TASK BRIEF: Each entry in the block below needs to be copied out exactly.

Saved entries
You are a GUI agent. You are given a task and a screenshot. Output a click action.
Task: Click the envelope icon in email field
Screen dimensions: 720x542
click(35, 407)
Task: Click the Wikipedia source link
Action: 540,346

RESPONSE TO THIS TASK:
You are a GUI agent. You are given a task and a screenshot. Output a click action.
Task: Click the envelope icon in email field
Screen dimensions: 720x542
click(35, 407)
Task: Click the Wikipedia source link
Action: 540,346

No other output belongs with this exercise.